Pronunciations
- Pinyin:: kǎn
- Bopomofo:: ㄎㄢˇ
- Wade–Giles:: kʻan3
- Cantonese Yale:: hom1
- Jyutping:: ham3
- Pe̍h-ōe-jī:: khám
- Japanese Kana:: カン kan (on'yomi)
- Sino-Korean:: 감 gam
- Hán-Việt:: khảm

Names
- Chinese name(s):: 凶字框 xiōngzìkuàng 下三框 xiàsānkuāng
- Japanese name(s):: 凵繞/かんにょう kannyō 受け箱/うけばこ ukebako 下箱/したばこ shitabako 函構/かんがまえ kangamae
- Hangul:: 입벌릴 ip beolril

Stroke order animation

= Radical 17 =

Chinese character radical

Radical 17 or radical open box (凵部) is one of 23 of the 214 Kangxi radicals that are composed of two strokes.

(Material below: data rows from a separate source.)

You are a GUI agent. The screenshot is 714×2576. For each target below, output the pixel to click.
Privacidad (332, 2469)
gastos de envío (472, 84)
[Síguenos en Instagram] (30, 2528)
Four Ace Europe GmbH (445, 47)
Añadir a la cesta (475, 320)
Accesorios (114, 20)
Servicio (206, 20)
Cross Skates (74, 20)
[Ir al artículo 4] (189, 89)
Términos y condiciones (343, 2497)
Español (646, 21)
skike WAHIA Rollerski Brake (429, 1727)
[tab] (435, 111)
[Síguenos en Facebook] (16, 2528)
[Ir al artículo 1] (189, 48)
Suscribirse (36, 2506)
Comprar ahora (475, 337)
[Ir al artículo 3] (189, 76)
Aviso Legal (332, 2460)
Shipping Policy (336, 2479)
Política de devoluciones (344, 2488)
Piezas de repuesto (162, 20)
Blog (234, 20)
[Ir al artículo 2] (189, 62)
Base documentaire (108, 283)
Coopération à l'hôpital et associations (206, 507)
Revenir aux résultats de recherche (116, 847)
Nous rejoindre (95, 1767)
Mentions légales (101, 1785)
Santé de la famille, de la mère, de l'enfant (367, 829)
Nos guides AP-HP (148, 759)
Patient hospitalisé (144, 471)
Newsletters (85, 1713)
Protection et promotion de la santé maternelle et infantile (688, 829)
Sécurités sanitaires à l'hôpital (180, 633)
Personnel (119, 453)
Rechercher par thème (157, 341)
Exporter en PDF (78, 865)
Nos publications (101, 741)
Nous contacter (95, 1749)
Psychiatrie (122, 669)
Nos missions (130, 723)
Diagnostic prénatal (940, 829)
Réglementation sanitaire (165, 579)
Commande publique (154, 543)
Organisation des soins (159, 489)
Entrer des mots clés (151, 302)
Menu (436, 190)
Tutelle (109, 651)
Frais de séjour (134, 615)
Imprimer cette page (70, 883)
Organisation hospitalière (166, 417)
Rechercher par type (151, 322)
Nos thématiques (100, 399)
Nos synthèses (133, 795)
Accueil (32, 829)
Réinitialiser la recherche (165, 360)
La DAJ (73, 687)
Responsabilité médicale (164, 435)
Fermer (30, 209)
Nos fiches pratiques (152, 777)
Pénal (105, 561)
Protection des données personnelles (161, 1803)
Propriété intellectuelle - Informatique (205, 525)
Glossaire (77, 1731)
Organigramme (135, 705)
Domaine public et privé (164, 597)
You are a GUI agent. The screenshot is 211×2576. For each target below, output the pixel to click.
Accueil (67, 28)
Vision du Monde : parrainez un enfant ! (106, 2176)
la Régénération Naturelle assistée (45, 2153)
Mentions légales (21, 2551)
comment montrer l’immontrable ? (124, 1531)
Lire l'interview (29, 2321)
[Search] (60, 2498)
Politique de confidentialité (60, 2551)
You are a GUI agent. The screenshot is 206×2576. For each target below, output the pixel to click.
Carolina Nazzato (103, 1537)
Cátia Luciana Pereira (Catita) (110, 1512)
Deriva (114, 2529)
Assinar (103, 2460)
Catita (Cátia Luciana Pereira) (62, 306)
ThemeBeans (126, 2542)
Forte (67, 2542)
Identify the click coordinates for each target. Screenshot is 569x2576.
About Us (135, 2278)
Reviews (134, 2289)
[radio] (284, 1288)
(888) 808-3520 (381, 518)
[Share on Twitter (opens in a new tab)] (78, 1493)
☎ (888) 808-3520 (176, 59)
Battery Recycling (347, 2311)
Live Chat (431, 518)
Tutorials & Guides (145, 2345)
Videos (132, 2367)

凵 is also the 20th indexing component in the Table of Indexing Chinese Character Components predominantly adopted by Simplified Chinese dictionaries published in mainland China.

In the Kangxi Dictionary, there are 23 characters (out of 49,030) to be found under this radical.

As for the similar radicals 22 匚 and 13 冂, the name of radical 17 is purely descriptive of its shape, 下三框 "lower three-sided frame".

==Evolution==
Compare 冂, 匸 and 匚.

Oracle bone script character
Chu slip and silk script
Large seal script character
Small seal script character

==Derived characters==

| Strokes | Characters |
|---|---|
| +0 | 凵 |
| +2 | 凶 (bad, inauspicious) |
| +3 | 凷 凸 凹 出 (go out, send out) 击^{SC} (=擊 -> 手, to hit) |
| +4 | 凼 |
| +6 | 函^{SC/TC variant}/函^{Kangxi/JP/KO variant} (box) |
| +7 | 凾 (=函) |
| +10 | 凿^{SC} (=鑿 -> 金) |

The radical does not occur as a character on its own. In combination, it historically takes meanings such as "open mouth", "box", "frame", "hole" or "receptacle".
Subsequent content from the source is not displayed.